Could you reproduce the lines of the records below without any changes, from the one that contains "The image size" down through the one that contains "Looking at the screenshot, I should (82, 30).", both included?

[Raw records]
+ + +

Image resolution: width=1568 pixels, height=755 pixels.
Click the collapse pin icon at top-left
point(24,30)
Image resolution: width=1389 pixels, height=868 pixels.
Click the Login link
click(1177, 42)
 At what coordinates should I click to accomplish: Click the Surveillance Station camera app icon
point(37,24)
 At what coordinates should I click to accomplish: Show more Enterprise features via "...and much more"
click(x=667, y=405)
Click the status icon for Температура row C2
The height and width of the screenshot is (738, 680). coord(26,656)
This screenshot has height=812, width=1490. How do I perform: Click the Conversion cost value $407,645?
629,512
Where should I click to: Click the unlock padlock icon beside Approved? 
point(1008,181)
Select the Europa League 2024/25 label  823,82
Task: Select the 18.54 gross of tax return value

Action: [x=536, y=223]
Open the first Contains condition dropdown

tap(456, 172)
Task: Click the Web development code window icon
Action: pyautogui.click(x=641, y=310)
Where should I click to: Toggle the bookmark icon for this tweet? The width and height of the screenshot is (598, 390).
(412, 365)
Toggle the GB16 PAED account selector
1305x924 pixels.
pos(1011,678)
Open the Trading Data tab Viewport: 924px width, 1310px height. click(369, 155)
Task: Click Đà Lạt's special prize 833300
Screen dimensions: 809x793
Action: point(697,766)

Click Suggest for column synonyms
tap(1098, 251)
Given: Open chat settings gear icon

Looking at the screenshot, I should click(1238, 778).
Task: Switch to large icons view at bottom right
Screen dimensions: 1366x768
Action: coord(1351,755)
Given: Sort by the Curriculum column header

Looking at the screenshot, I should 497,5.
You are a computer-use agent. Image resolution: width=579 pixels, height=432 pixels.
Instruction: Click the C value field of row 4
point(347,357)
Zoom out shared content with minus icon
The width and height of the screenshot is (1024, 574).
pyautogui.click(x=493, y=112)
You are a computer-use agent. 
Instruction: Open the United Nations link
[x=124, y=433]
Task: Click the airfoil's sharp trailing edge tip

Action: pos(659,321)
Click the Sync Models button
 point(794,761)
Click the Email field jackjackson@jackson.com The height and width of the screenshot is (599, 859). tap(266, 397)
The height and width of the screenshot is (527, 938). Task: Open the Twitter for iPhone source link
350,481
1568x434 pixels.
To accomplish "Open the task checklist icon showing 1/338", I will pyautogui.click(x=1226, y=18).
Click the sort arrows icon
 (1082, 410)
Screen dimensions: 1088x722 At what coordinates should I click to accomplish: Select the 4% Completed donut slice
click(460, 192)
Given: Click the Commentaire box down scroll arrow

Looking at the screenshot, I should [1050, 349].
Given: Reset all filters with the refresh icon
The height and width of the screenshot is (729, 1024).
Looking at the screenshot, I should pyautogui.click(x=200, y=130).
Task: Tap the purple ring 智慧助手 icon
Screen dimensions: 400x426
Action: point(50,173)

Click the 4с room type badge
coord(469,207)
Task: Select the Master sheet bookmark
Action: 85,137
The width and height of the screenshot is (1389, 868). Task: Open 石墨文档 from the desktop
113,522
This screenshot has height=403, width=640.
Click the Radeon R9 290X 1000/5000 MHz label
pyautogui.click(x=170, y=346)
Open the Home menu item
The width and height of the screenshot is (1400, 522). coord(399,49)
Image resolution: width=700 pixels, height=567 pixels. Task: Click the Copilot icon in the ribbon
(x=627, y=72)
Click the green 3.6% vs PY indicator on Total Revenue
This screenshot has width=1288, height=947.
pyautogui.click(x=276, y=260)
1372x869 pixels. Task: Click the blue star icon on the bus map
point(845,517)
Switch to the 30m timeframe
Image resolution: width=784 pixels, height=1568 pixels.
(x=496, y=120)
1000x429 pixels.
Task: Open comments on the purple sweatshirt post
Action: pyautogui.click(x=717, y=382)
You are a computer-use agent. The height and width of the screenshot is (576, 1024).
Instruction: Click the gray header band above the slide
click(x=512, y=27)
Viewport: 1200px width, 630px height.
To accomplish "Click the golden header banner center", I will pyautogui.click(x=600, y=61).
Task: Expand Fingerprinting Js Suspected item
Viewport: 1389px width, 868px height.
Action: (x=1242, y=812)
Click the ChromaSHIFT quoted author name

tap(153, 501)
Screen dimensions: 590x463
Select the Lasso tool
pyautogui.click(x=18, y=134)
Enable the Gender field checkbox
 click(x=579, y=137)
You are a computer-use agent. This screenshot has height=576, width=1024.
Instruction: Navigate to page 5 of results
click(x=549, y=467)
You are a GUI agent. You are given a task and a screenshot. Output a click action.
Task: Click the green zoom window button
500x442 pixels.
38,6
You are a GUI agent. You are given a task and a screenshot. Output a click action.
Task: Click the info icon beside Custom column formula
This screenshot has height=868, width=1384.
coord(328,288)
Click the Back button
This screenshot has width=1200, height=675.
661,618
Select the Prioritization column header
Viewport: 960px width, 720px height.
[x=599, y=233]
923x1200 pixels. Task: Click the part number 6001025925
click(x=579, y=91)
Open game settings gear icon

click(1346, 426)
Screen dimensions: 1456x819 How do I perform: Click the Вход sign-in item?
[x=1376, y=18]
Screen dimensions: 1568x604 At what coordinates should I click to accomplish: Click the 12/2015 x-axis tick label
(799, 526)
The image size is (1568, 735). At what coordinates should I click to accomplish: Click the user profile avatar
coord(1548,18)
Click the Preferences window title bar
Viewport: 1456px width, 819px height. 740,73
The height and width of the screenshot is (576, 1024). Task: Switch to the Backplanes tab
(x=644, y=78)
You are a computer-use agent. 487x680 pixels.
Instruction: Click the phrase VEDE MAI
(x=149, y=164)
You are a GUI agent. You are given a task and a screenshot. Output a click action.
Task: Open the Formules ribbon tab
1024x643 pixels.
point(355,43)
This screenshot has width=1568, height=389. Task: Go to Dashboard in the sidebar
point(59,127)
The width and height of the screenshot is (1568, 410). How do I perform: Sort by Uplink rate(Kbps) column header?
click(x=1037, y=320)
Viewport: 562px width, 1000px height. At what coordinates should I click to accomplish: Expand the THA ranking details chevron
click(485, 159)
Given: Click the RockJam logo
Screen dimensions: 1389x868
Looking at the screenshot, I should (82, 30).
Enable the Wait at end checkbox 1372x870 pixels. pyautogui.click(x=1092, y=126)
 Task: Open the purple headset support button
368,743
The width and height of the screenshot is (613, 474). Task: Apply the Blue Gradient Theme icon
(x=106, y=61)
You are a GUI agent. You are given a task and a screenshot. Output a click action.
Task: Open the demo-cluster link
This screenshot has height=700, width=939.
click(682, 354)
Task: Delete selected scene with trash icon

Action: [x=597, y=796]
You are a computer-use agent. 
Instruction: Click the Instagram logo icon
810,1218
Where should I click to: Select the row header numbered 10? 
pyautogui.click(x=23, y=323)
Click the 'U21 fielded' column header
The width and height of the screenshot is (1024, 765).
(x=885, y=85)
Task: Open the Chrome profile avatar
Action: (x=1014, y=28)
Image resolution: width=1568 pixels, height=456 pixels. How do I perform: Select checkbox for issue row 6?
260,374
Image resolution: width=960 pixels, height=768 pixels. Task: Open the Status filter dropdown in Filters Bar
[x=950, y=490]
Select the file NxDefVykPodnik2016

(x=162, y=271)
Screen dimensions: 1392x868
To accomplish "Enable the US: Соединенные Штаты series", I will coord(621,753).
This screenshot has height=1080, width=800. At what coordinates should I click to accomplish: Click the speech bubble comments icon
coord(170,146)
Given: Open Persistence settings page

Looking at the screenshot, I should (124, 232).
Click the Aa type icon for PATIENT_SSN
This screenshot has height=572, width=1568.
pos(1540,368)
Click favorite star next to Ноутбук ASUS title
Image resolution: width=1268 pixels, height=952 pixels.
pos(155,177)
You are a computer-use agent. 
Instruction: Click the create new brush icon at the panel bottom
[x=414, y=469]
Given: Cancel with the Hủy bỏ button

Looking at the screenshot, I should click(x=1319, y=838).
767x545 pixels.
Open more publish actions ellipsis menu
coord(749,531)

+ + +

Exercise solution:
The image size is (1568, 735). At what coordinates should I click to accomplish: Click the user profile avatar
coord(1548,18)
Click the Preferences window title bar
Viewport: 1456px width, 819px height. 740,73
The height and width of the screenshot is (576, 1024). Task: Switch to the Backplanes tab
(x=644, y=78)
You are a computer-use agent. 487x680 pixels.
Instruction: Click the phrase VEDE MAI
(x=149, y=164)
You are a GUI agent. You are given a task and a screenshot. Output a click action.
Task: Open the Formules ribbon tab
1024x643 pixels.
point(355,43)
This screenshot has width=1568, height=389. Task: Go to Dashboard in the sidebar
point(59,127)
The width and height of the screenshot is (1568, 410). How do I perform: Sort by Uplink rate(Kbps) column header?
click(x=1037, y=320)
Viewport: 562px width, 1000px height. At what coordinates should I click to accomplish: Expand the THA ranking details chevron
click(485, 159)
Given: Click the RockJam logo
Screen dimensions: 1389x868
Looking at the screenshot, I should (82, 30).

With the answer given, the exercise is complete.